A call to Fit.execute returns a FitResults instance. This object holds all information about the fit. The fitting process does not modify the Parameter objects. In the above example, a.value will still be 60 and not the value we obtain after fitting. To get the value of fit parameters we can do:

>>> print(fit_result.value(a))
>>> 14.66946...
>>> print(fit_result.stdev(a))
>>> 0.3367571...
>>> print(fit_result.value(b))
>>> 104.6558...
>>> print(fit_result.stdev(b))
>>> 19.49172...
>>> print(fit_result.r_squared)
>>> 0.950890866472

For more FitResults, see the Module Documentation.

Evaluating the Model¶

With these parameters, we could now evaluate the model with these parameters so we can make a plot of it. In order to do this, we simply call the model with these values:

import matplotlib.pyplot as plt

y = model(x=xdata, a=fit_result.value(a), b=fit_result.value(b))
plt.plot(xdata, y)
plt.show()

The model has to be called by keyword arguments to prevent any ambiguity. So the following does not work:

y = model(xdata, fit_result.value(a), fit_result.value(b))

To make life easier, there is a nice shorthand notation to immediately use a fit result:

y = model(x=xdata, **fit_result.params)

This immediately unpacks an OrderedDict containing the optimized fit parameters.

Named Models¶

More complicated models are also relatively easy to deal with by using named models. Let’s try our luck with a bivariate normal distribution:

from symfit import parameters, variables, exp, pi, sqrt

x, y, p = variables('x, y, p')
mu_x, mu_y, sig_x, sig_y, rho = parameters('mu_x, mu_y, sig_x, sig_y, rho')

z = (
    (x - mu_x)**2/sig_x**2
    + (y - mu_y)**2/sig_y**2
    - 2 * rho * (x - mu_x) * (y - mu_y)/(sig_x * sig_y)
)
model = {
    p: exp(
        - z / (2 * (1 - rho**2)))
        / (2 * pi * sig_x * sig_y * sqrt(1 - rho**2)
    )
}

fit = Fit(model, x=xdata, y=ydata, p=pdata)

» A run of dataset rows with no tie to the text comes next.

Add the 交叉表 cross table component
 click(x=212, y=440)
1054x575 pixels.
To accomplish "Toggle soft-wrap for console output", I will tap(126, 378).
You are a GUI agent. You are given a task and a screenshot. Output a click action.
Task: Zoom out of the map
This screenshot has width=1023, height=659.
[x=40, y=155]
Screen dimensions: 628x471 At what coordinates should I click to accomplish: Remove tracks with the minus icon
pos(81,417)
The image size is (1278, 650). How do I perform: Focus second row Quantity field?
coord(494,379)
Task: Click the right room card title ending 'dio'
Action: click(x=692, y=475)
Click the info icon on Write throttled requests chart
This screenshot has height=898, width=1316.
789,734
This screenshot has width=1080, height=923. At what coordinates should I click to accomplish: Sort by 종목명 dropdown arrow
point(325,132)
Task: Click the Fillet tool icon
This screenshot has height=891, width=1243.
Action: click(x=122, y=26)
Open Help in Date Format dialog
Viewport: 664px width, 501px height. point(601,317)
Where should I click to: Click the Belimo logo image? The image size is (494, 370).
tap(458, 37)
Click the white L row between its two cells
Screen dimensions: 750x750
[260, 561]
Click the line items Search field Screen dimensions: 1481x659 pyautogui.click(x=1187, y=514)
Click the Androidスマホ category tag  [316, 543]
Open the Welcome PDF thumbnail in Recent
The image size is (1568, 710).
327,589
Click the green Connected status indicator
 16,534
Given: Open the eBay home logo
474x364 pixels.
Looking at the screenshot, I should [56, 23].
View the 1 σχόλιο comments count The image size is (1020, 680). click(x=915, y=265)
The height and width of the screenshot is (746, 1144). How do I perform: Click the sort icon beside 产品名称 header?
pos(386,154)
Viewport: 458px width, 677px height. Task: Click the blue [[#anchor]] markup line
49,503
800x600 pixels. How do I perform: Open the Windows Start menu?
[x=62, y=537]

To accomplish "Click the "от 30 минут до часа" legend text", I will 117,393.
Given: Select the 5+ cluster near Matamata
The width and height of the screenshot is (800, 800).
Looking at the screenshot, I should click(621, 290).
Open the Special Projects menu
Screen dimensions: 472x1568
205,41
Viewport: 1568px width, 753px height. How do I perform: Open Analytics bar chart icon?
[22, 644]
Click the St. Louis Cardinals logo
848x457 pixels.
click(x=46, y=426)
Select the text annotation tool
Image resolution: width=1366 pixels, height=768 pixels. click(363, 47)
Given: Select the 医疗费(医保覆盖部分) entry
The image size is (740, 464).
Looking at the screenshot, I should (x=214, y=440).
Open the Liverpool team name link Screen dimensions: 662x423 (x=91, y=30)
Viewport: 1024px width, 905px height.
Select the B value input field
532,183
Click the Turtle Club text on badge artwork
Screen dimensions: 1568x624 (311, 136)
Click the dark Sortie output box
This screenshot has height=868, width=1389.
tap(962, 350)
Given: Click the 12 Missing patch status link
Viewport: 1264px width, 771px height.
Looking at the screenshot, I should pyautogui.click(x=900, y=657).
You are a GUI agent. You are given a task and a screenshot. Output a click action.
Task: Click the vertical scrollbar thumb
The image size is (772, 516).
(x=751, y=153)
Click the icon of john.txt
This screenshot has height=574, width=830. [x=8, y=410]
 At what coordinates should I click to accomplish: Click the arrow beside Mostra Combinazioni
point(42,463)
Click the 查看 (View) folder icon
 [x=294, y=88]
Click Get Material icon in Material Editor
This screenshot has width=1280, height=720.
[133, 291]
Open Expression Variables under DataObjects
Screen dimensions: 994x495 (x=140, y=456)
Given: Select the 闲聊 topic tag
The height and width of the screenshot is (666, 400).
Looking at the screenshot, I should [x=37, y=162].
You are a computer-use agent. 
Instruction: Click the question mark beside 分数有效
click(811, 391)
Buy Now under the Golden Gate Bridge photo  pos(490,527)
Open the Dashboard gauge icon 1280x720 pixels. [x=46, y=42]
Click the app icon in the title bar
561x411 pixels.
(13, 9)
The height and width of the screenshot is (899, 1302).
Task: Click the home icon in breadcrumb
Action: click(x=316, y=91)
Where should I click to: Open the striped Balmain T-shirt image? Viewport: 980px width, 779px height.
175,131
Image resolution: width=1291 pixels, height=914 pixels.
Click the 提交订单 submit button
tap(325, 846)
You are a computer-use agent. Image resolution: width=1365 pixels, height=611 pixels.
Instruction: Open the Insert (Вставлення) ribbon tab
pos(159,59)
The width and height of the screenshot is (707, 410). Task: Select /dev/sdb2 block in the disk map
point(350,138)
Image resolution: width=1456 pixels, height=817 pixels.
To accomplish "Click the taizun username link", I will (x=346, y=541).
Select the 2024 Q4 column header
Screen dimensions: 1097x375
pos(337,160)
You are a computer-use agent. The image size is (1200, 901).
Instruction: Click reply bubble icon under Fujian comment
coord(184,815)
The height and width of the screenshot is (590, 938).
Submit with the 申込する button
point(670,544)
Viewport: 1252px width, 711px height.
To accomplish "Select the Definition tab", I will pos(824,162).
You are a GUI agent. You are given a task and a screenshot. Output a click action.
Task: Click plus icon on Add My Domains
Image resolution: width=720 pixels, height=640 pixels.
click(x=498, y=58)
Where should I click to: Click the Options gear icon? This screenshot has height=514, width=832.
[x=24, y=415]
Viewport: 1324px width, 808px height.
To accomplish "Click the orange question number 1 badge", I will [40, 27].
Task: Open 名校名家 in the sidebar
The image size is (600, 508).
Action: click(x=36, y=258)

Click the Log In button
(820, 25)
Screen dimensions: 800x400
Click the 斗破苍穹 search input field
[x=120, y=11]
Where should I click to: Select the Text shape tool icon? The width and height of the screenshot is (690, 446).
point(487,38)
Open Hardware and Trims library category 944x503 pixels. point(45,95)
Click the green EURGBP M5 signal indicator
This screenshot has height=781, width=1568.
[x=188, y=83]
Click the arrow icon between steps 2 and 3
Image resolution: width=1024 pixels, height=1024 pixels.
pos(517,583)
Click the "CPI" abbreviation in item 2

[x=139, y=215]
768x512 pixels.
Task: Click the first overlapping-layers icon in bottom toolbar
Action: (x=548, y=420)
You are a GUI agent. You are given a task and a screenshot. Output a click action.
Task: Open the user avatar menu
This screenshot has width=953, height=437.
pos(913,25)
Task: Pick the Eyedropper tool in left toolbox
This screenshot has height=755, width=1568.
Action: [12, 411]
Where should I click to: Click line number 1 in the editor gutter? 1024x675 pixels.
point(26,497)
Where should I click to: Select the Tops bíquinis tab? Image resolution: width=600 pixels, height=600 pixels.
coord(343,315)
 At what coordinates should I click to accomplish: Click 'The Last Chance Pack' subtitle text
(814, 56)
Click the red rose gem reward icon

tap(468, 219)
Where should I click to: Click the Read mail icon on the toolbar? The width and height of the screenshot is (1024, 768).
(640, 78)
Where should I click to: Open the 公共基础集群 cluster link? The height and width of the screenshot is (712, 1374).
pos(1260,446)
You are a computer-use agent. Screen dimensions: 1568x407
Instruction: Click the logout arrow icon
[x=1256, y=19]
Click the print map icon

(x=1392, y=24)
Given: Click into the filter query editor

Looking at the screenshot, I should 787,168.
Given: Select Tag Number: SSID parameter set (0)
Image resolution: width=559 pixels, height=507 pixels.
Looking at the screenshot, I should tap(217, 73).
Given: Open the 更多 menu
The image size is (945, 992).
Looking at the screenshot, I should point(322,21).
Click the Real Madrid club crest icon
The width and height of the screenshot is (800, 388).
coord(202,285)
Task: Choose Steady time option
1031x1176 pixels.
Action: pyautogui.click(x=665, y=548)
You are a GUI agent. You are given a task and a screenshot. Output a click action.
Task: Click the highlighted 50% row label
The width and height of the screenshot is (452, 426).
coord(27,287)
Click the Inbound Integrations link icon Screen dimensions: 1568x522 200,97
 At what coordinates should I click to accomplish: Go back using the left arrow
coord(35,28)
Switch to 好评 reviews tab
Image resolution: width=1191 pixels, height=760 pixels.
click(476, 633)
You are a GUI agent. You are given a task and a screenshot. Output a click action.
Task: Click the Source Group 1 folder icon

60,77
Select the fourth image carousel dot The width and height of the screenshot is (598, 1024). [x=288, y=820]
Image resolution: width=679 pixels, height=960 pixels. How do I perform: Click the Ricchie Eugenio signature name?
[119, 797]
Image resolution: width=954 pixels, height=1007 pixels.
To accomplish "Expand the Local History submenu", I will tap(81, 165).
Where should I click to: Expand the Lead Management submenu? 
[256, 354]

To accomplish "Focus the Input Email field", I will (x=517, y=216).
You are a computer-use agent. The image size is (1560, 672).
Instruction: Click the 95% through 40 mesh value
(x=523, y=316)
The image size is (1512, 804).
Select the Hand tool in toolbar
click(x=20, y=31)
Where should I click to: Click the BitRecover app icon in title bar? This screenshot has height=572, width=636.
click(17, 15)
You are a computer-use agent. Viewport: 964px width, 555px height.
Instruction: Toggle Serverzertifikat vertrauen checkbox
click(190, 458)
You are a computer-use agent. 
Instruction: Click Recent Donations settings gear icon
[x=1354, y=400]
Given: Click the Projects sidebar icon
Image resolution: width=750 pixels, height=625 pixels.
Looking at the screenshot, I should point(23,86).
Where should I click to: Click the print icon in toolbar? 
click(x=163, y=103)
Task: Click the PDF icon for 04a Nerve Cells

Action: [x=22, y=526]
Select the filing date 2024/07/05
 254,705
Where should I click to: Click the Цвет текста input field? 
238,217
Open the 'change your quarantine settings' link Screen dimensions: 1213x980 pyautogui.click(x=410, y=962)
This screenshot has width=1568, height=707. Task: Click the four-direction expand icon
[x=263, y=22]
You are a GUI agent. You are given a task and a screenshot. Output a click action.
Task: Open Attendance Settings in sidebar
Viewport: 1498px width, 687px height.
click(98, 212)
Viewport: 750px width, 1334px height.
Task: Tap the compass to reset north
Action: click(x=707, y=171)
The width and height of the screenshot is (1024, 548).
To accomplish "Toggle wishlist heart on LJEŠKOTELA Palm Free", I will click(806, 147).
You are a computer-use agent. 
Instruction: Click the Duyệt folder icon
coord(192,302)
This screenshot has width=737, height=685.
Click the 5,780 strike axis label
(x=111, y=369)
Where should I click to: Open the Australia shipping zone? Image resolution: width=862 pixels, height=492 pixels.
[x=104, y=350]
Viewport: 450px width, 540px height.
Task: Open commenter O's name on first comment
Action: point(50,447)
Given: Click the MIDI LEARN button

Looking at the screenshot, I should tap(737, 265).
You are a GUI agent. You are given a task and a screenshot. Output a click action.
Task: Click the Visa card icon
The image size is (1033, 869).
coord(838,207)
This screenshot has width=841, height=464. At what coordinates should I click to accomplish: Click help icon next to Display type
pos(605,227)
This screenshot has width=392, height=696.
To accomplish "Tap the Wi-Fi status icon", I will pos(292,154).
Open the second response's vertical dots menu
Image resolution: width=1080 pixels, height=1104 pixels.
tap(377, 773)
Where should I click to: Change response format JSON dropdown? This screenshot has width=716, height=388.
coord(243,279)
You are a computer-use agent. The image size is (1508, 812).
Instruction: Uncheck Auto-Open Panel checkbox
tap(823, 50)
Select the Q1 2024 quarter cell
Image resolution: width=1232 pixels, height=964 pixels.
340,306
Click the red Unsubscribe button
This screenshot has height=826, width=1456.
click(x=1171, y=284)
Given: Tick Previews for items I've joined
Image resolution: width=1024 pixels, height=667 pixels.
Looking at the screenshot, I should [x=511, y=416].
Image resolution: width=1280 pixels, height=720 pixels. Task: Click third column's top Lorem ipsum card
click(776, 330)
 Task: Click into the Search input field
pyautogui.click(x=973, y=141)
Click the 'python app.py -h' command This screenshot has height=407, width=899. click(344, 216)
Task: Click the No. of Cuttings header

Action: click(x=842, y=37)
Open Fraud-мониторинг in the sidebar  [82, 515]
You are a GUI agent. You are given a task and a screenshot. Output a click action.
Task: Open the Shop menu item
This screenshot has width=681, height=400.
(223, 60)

By using the magic of named models, the flow of information is still relatively clear, even with such a complicated function.

This syntax also supports vector valued functions:

model = {y_1: a * x**2, y_2: 2 * x * b}

One thing to note about such models is that now model(x=xdata) obviously no longer works as type(model) == dict. There is a preferred way to resolve this. If any kind of fitting object has been initiated, it will have a .model atribute containing an instance of Model. This can again be called:

a, b = parameters('a, b')
y_1, y_2, x = variables('y_1, y_2, x')

model = {y_1: a * x**2, y_2: 2 * x * b}
fit = Fit(model, x=xdata, y_1=y_data1, y_2=y_data2)
fit_result = fit.execute()

y_1_result, y_2_result = fit.model(x=xdata, **fit_result.params)

This returns a namedtuple(), with the components evaluated. So through the magic of tuple unpacking, y_1 and y_2 contain the evaluated fit. The dependent variables will be ordered alphabetically in the returned namedtuple(). Alternatively, the unpacking can be performed explicitly.

If for some reason no Fit is initiated you can make a Model object yourself:

model = Model(model_dict)
y_1_result, y_2_result = model(x=xdata, a=2.4, b=0.1)

or equivalently:

outcome = model(x=xdata, a=2.4, b=0.1)
y_1_result = outcome.y_1
y_2_result = outcome.y_2

symfit exposes sympy.api¶

symfit exposes the sympy api as well, so mathematical expressions such as exp, sin and Pi are importable from symfit as well. For more, read the sympy docs.